Llevo la mitad de un viaje de vuelta a casa, y recién digiero los resultados de una de esas típicas reuniones de la cooperación internacional con la planta oficial de cualquier municipio, un protocolo que acostumbra ser en extremo ritualista y aburrido, si no fuera por que esta vez tomamos la decisión no muy usual de escuchar de verdad a nuestros amables interlocutores.
La razón de la reunión es definir un programa de fundamento ambiental para los valles del norte de Potosí, una de las zonas mas difíciles del país, un entramado de cumbres frías y valles secos, que en esta época del año se ven aun más secos.

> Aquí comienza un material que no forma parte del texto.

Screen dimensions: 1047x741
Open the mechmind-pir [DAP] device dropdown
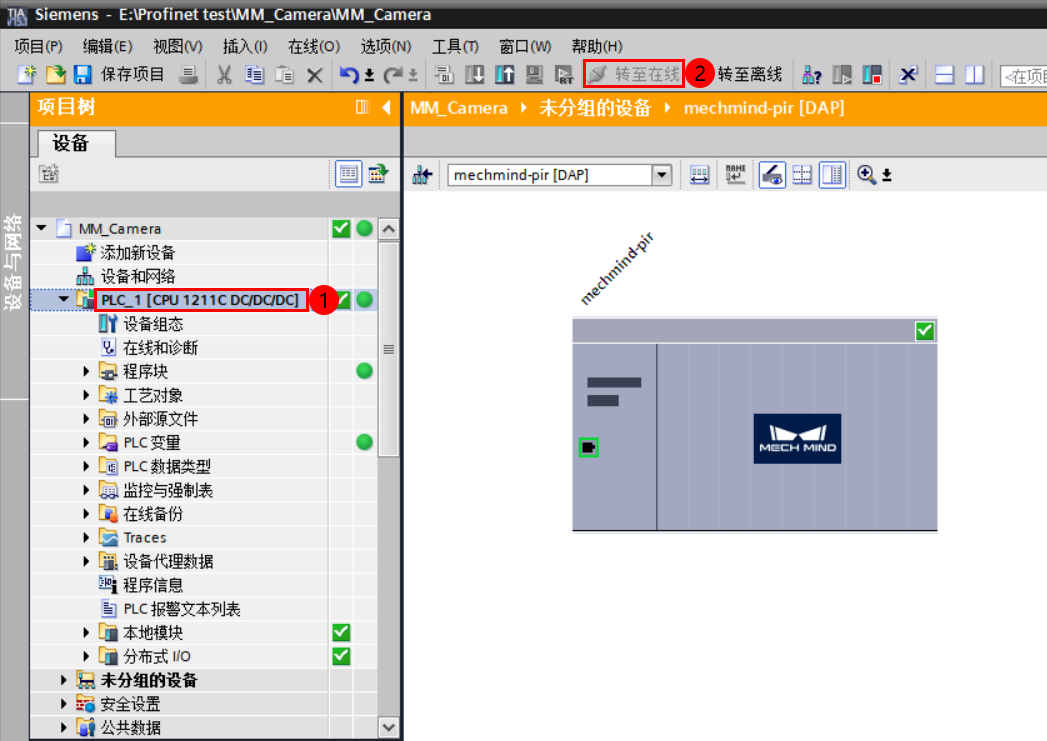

Medio cocinados por el inmisericorde sol de noviembre, pero esperanzado por los primeros brotes que ya se ven entre las espinas, encaramos nuestra hora larga de reunión con uno de los alcaldes más lucidos de la zona.
A pesar de lo lejos que se encuentran ahora mismo mis amados Yungas, y de haber superado ya los sentimientos encontrados de esta suerte de doble vida, que me obliga a ser un profesional de tiempo completo en estos valles espinosos del sur, pero sentirme en deuda con las selvas húmedas del norte, las realidades se plantean igual de implacables en ambos extremos.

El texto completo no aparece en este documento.